▶ Objective:
Copy every item below word for word, changing nothing.

(Items for locating words and elements)
+ + +

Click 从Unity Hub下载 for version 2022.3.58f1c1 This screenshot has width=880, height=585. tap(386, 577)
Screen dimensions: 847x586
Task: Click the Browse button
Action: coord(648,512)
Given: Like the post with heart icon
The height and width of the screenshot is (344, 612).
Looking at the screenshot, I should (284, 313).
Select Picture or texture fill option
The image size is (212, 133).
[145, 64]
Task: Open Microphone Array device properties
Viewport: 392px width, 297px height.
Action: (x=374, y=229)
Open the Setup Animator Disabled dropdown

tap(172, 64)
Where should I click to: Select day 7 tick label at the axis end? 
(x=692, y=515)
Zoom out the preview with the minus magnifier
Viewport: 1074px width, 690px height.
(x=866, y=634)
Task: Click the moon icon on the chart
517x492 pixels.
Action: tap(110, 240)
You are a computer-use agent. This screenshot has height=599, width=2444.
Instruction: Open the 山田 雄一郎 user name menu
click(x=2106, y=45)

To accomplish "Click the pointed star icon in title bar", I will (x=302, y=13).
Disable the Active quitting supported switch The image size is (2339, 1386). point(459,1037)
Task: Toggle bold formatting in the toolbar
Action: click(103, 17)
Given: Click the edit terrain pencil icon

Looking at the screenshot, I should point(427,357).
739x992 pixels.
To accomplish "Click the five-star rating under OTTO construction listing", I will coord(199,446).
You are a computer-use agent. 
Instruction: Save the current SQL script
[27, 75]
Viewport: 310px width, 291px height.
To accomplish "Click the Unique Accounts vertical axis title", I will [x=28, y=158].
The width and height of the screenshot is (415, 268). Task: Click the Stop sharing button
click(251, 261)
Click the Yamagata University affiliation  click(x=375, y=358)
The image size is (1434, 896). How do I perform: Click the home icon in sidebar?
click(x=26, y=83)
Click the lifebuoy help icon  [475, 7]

+ + +

▶ Task answer:
Click 从Unity Hub下载 for version 2022.3.58f1c1 This screenshot has width=880, height=585. tap(386, 577)
Screen dimensions: 847x586
Task: Click the Browse button
Action: coord(648,512)
Given: Like the post with heart icon
The height and width of the screenshot is (344, 612).
Looking at the screenshot, I should (284, 313).
Select Picture or texture fill option
The image size is (212, 133).
[145, 64]
Task: Open Microphone Array device properties
Viewport: 392px width, 297px height.
Action: (x=374, y=229)
Open the Setup Animator Disabled dropdown

tap(172, 64)
Where should I click to: Select day 7 tick label at the axis end? 
(x=692, y=515)
Zoom out the preview with the minus magnifier
Viewport: 1074px width, 690px height.
(x=866, y=634)
Task: Click the moon icon on the chart
517x492 pixels.
Action: tap(110, 240)
You are a computer-use agent. This screenshot has height=599, width=2444.
Instruction: Open the 山田 雄一郎 user name menu
click(x=2106, y=45)

To accomplish "Click the pointed star icon in title bar", I will (x=302, y=13).
Disable the Active quitting supported switch The image size is (2339, 1386). point(459,1037)
Task: Toggle bold formatting in the toolbar
Action: click(103, 17)
Given: Click the edit terrain pencil icon

Looking at the screenshot, I should point(427,357).
739x992 pixels.
To accomplish "Click the five-star rating under OTTO construction listing", I will coord(199,446).
You are a computer-use agent. 
Instruction: Save the current SQL script
[27, 75]
Viewport: 310px width, 291px height.
To accomplish "Click the Unique Accounts vertical axis title", I will [x=28, y=158].
The width and height of the screenshot is (415, 268). Task: Click the Stop sharing button
click(251, 261)
Click the Yamagata University affiliation  click(x=375, y=358)
The image size is (1434, 896). How do I perform: Click the home icon in sidebar?
click(x=26, y=83)
Click the lifebuoy help icon  [475, 7]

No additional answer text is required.